Maybe it because Wisconsin turned red in the Presidential election, or Badger fans being so  fired up about going to  the Jan. 2nd Cotton Bowl down in Texas or its maybe its their beloved Green Bay Packers possibly going to  the playoffs.

Whatever the reason, the state Department of Health Services (DHS) decided  it was time to haul out the traditional warning for Wisconsin residents who may be thinking about marking  the season with a raw ground beef sandwich.

2rawhamburgers_406x250Known as a “Cannibal” or a “Tiger Meat,” eating raw beef on rye  is something of a holiday tradition in Wisconsin. On Christmas Eve, DHS reminded Wisconsin residents once again that eating raw and undercooked meat “can be dangerous to your health.”

“Cannibal or Tiger Meat Sandwiches typically consist of raw ground beef topped with salt, pepper and onions, served on rye bread or crackers, ” according to DHS.

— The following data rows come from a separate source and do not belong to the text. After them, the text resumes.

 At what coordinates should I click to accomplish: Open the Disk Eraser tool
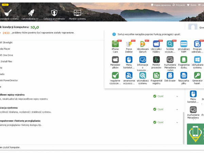click(170, 75)
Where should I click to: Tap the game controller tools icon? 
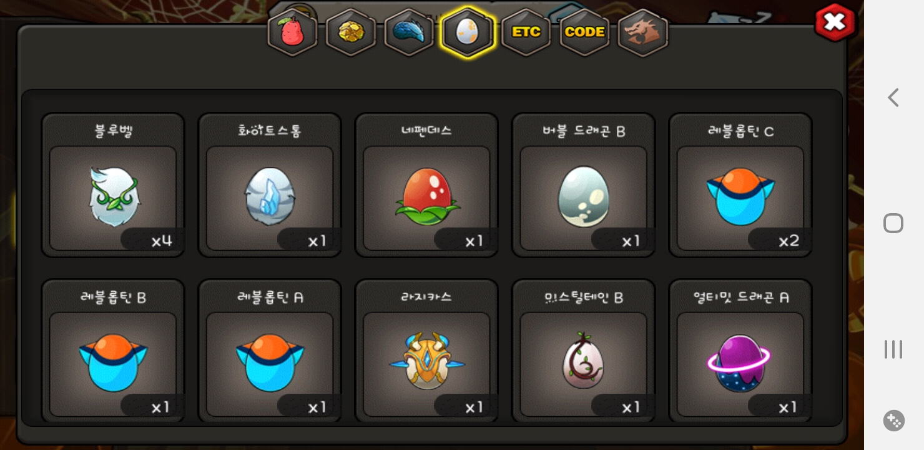click(x=893, y=421)
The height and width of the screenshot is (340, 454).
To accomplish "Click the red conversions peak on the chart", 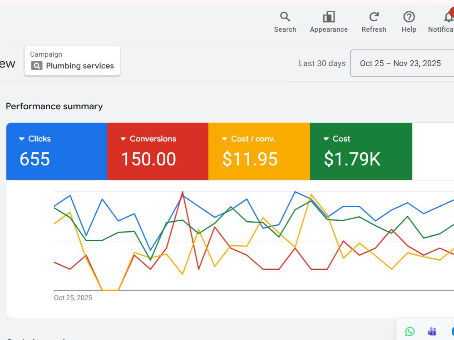I will [183, 192].
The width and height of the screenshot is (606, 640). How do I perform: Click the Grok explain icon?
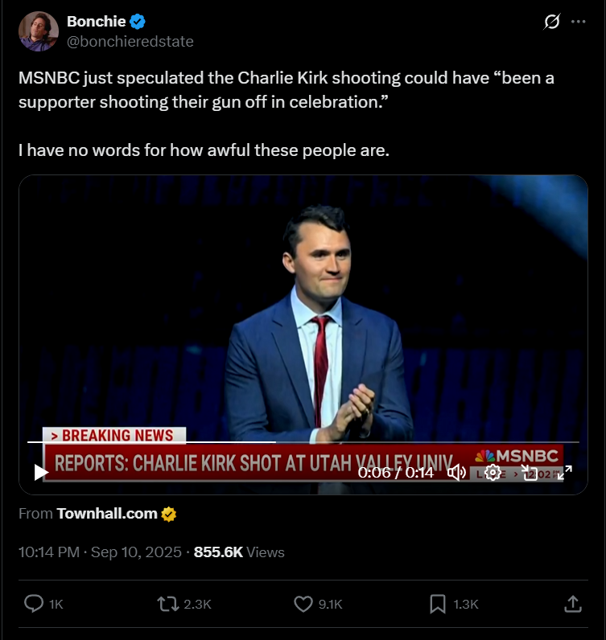click(x=552, y=23)
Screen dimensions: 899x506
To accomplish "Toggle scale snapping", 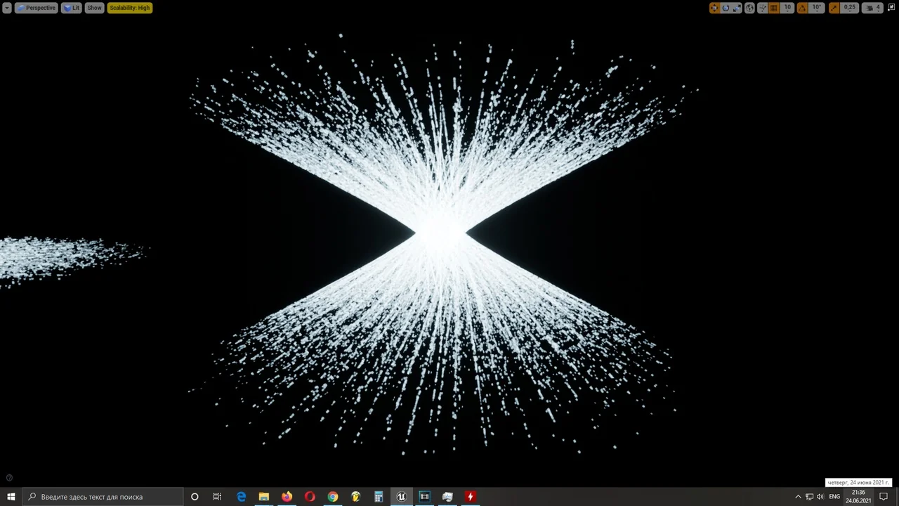I will click(834, 8).
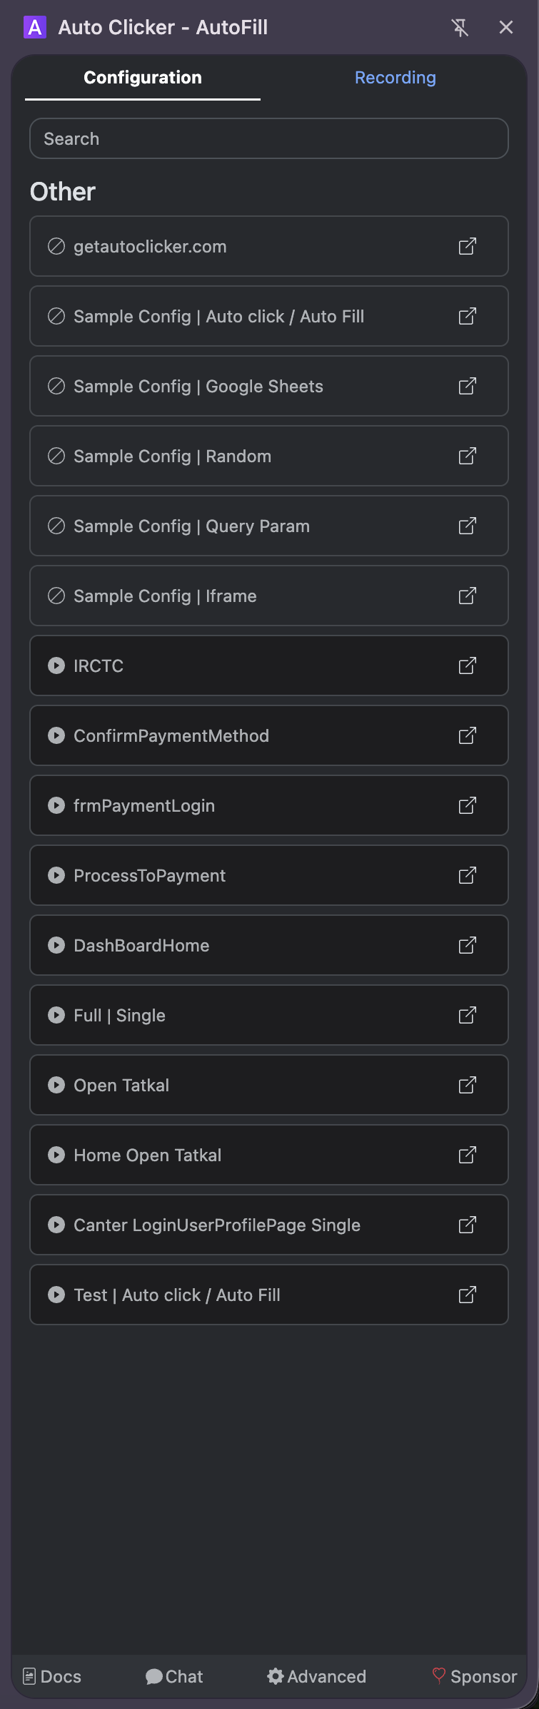Image resolution: width=539 pixels, height=1709 pixels.
Task: Open the Docs link in footer
Action: click(52, 1676)
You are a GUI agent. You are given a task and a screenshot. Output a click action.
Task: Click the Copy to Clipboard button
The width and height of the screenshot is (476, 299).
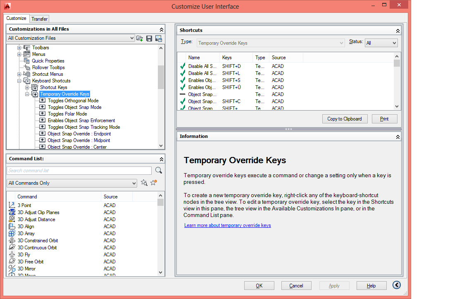coord(344,119)
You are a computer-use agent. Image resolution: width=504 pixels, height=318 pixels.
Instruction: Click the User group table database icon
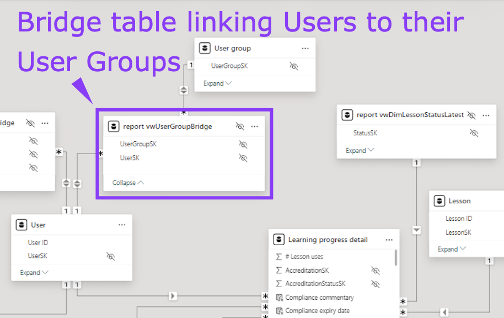pos(205,49)
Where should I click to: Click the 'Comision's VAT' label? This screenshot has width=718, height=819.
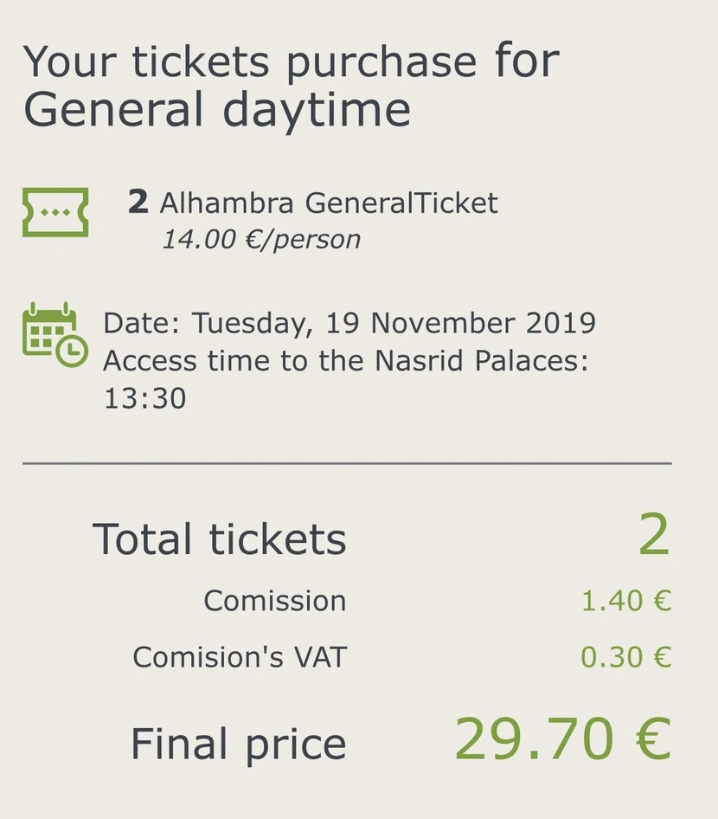tap(239, 658)
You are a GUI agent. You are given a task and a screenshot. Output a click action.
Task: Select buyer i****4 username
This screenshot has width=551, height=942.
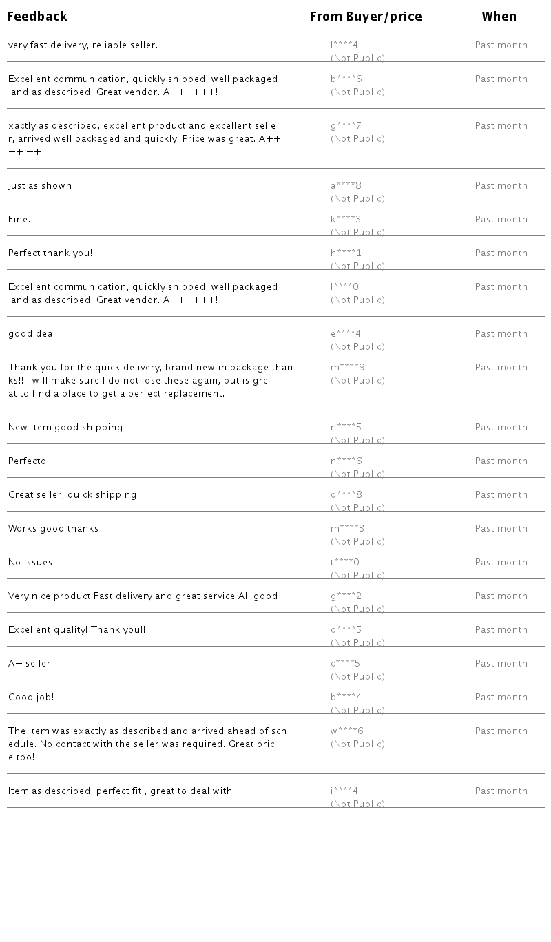tap(344, 791)
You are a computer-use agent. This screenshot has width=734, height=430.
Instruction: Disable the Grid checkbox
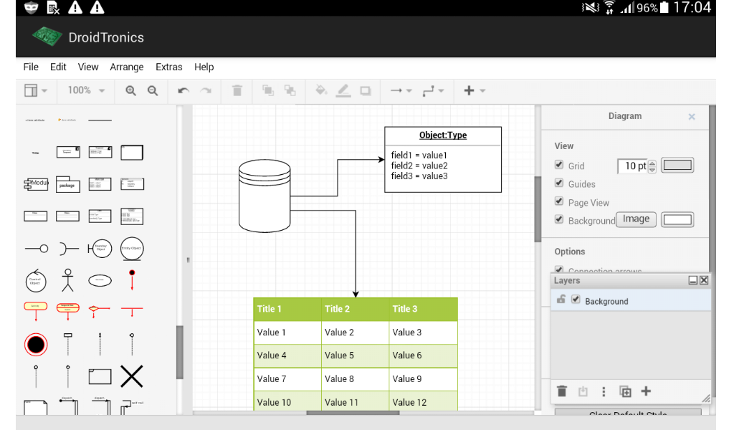(x=558, y=166)
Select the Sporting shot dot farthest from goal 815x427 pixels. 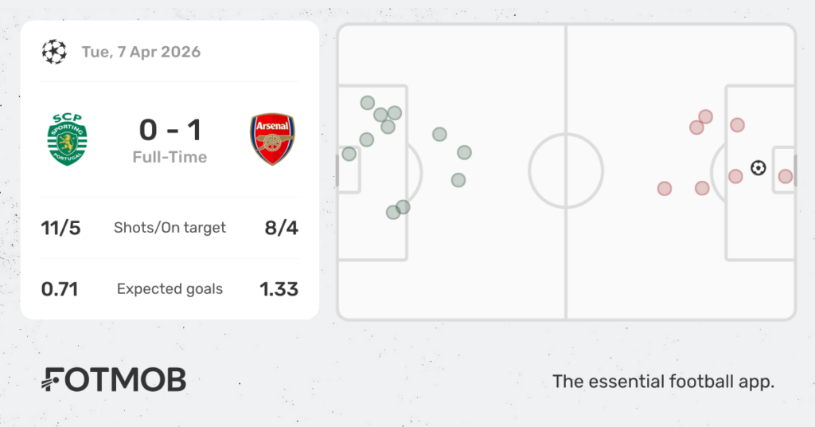pyautogui.click(x=464, y=152)

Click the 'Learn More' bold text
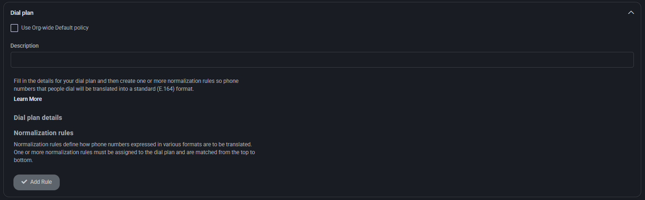[x=28, y=99]
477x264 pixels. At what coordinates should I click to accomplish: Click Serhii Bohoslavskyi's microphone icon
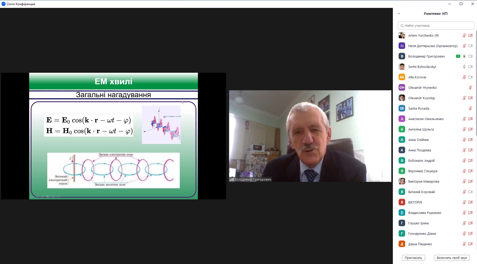pos(464,67)
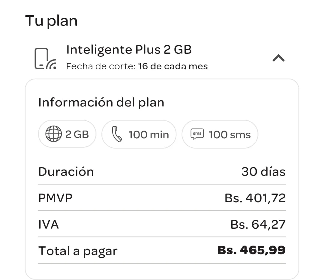The image size is (324, 280).
Task: Click the SMS speech bubble icon
Action: [197, 134]
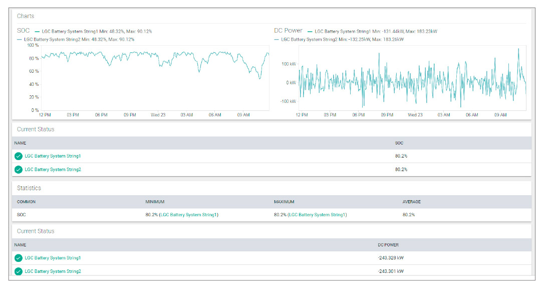
Task: Click the green check icon for String1 in the SOC status table
Action: coord(19,156)
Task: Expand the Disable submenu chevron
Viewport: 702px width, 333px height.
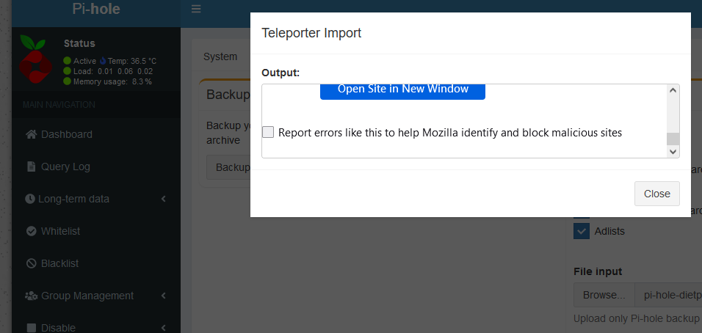Action: coord(164,328)
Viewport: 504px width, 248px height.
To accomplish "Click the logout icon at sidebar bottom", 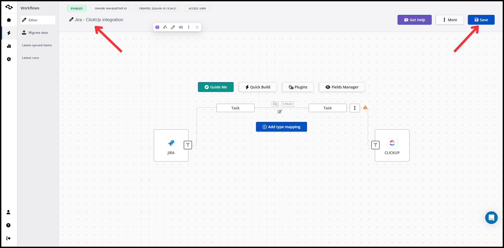I will [8, 238].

Historically in Wisconsin, consumption of these sandwiches has led to outbreaks of E. coli O157:H7 and Salmonella infections, including an outbreak that involved 150 people in 1994. Outbreaks have also been reported in 1986, 1988, 1989, 1990, 1994, 2012 and 2013. Raw beef can also contain other bacteria, including Campylobacter and Listeria. Regardless of where your beef is purchased, eating it raw is always risky.

“We strongly discourage state residents from eating raw or undercooked ground beef. Older adults, pregnant women, children, and people with weakened immune systems are at even greater risk of illness from germs found in raw or undercooked meat”, said State Health Officer Karen McKeown. DHS urges those who are cooking any meat to use a meat thermometer. Color is not a reliable indicator that meat is properly cooked.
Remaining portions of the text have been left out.